[Set of tasks]
1. Answer these questions using the passage on pruning apricot trees:
(a) Which tree shape does the passage name as one of the most common for apricot trees?
(b) At what stage should apricot trees first be pruned?
(c) How high above the ground should the first scaffold branches start?
2. Reproduce the stretch from "Most gardeners are" through "an apricot tree." in the passage on pruning apricot trees, swapping "fruit-bearing tree" for "fruit tree".

---------- Reading passage

Most gardeners are intimidated when it comes to pruning a fruit-bearing tree. However, the goal of pruning these trees is to have a long-term shape already in mind. There are a number of different shapes that work well for apricot trees, but one of the most common is known as the Modified Central Leader. This shape better protects the fruit from sun damage.

How to Prune an Apricot Tree

Apricot trees should first be pruned when they are still young. This is the best way to train these trees to grow into the shape the gardener wants. Below is a more detailed breakdown of how to prune an apricot tree.

What branches to cut: The first of the scaffold branches should start at around 18 to 24 inches above the ground. Branches any lower should be pruned. Scaffold branches are the primary limbs that grow from the truck of the tree.

--------------------
---------- Dataset records

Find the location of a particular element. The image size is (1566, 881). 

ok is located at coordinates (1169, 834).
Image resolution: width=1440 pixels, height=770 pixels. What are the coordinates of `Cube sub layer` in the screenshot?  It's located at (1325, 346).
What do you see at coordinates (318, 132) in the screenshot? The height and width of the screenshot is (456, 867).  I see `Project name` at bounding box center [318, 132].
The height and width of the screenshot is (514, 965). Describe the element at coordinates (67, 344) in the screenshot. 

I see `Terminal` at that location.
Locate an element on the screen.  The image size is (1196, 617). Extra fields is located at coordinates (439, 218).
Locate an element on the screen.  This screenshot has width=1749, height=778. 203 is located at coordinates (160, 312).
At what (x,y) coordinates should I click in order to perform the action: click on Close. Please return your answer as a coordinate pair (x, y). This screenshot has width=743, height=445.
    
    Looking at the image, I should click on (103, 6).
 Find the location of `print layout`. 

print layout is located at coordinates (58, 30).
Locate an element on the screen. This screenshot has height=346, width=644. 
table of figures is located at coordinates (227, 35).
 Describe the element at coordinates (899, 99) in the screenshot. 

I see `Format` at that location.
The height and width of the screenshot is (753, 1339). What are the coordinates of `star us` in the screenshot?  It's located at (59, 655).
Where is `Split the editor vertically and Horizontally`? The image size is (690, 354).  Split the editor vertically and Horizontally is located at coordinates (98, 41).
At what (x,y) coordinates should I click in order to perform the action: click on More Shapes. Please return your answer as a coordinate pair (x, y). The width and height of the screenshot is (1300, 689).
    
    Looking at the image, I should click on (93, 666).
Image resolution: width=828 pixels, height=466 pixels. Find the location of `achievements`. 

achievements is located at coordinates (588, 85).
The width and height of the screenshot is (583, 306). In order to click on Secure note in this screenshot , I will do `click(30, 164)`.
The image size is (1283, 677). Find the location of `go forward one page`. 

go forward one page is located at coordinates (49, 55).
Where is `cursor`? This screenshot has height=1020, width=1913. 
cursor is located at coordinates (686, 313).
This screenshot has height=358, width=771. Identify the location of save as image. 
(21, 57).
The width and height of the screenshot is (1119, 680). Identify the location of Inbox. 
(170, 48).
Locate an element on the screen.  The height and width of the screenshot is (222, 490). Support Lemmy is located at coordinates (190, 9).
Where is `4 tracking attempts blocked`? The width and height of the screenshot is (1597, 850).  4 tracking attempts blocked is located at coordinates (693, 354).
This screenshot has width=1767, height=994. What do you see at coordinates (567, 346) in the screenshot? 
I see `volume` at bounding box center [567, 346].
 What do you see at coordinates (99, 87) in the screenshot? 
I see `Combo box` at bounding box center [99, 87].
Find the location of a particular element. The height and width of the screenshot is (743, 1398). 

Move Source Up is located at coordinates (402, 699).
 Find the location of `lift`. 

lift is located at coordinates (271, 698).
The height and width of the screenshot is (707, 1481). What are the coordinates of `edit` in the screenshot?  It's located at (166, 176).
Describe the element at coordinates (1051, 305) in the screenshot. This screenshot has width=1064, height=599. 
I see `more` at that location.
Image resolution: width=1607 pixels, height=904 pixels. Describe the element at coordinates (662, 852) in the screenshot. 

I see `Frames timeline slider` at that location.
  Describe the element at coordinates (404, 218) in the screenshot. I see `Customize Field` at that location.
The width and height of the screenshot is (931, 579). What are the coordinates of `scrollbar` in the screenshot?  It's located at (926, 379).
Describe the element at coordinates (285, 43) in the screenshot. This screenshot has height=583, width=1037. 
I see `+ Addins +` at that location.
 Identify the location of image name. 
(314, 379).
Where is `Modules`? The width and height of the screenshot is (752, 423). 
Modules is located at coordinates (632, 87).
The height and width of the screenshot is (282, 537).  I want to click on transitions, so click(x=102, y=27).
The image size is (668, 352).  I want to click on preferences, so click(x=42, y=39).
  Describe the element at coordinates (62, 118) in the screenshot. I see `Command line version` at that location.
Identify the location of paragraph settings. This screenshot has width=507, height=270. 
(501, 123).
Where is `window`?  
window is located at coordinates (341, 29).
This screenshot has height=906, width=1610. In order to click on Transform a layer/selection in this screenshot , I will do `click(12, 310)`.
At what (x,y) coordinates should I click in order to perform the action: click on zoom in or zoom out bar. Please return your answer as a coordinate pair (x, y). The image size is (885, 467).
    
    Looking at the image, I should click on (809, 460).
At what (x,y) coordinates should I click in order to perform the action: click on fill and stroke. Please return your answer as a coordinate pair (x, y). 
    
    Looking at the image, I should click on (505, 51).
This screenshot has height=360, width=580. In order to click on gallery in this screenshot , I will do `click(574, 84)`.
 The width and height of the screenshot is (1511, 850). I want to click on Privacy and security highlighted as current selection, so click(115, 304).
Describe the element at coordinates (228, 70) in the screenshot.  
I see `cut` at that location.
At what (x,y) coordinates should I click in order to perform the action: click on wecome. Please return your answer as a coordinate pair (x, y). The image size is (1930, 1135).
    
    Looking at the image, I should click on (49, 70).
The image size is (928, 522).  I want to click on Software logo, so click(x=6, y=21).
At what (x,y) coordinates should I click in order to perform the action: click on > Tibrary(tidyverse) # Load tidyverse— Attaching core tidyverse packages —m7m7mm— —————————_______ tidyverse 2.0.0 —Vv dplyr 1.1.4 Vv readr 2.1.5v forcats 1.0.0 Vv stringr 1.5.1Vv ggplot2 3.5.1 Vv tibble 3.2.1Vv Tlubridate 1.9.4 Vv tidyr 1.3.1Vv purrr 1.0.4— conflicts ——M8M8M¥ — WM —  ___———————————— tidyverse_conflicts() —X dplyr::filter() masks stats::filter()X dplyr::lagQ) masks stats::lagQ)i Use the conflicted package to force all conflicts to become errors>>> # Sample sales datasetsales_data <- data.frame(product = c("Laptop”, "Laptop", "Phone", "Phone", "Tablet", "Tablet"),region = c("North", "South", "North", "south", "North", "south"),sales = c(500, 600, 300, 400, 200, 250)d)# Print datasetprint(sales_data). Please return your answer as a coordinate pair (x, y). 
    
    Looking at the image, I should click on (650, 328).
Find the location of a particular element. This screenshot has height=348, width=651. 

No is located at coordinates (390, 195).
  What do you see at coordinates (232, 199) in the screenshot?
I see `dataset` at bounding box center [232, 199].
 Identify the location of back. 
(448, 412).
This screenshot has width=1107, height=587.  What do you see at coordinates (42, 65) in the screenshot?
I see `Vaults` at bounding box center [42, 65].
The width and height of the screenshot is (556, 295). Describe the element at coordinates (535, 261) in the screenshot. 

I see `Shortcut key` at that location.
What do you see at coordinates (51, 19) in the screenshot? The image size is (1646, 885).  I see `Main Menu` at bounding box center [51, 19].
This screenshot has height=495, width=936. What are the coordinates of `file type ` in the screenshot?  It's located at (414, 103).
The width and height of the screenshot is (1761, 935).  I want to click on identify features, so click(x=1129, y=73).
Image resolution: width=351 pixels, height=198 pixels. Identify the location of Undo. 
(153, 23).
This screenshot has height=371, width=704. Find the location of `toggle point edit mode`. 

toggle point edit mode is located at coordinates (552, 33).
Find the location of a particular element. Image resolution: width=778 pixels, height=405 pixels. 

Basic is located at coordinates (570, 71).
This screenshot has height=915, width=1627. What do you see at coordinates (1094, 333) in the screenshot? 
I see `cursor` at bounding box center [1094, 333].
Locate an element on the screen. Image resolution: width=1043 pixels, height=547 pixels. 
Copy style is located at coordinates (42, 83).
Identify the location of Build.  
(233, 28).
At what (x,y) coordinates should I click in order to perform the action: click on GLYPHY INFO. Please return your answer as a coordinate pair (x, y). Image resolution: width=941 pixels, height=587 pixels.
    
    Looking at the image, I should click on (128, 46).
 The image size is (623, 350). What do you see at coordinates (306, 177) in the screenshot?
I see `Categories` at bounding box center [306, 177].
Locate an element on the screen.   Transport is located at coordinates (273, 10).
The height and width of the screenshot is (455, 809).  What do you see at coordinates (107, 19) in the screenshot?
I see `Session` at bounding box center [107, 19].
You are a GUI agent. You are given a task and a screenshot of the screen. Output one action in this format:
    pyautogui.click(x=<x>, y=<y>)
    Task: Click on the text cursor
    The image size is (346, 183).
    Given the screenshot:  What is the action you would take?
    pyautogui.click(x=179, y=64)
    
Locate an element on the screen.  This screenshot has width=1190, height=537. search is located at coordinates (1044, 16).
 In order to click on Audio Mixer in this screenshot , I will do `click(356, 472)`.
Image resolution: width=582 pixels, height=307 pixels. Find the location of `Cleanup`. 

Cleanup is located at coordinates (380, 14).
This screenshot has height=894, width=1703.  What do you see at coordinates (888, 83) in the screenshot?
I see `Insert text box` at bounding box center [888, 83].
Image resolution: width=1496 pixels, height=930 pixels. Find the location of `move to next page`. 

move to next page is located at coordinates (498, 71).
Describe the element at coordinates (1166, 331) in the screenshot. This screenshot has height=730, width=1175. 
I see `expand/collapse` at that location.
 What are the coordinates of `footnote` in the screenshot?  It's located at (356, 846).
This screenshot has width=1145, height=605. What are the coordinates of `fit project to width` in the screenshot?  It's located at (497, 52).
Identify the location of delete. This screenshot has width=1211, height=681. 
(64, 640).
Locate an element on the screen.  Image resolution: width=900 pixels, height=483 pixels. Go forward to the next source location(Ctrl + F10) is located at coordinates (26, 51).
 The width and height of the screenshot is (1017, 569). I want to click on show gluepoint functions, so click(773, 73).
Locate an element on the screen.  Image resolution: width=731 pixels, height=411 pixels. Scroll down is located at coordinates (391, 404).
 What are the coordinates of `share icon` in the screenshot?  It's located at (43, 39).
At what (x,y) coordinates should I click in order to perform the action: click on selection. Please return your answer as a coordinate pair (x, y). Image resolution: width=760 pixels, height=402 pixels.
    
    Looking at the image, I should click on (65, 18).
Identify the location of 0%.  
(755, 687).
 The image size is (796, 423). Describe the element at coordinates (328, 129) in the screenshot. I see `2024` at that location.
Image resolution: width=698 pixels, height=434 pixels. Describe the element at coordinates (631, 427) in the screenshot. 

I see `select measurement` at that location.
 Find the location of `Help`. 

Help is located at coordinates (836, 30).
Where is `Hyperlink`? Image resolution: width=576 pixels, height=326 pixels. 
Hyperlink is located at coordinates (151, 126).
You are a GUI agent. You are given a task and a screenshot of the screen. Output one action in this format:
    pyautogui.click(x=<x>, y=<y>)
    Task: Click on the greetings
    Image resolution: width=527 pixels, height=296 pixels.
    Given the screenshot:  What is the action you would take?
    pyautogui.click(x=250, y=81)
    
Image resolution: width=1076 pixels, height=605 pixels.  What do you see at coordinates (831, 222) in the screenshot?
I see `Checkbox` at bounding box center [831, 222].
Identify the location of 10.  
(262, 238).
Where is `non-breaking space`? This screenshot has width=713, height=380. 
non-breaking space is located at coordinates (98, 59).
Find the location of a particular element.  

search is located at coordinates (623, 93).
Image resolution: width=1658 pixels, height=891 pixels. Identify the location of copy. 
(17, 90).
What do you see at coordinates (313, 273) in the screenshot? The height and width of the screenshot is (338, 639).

--------------------

[Results by task]
1.
(a) The Modified Central Leader.
(b) When they are still young.
(c) At around 18 to 24 inches above the ground.

2.
Most gardeners are intimidated when it comes to pruning a fruit tree. However, the goal of pruning these trees is to have a long-term shape already in mind. There are a number of different shapes that work well for apricot trees, but one of the most common is known as the Modified Central Leader. This shape better protects the fruit from sun damage.

How to Prune an Apricot Tree

Apricot trees should first be pruned when they are still young. This is the best way to train these trees to grow into the shape the gardener wants. Below is a more detailed breakdown of how to prune an apricot tree.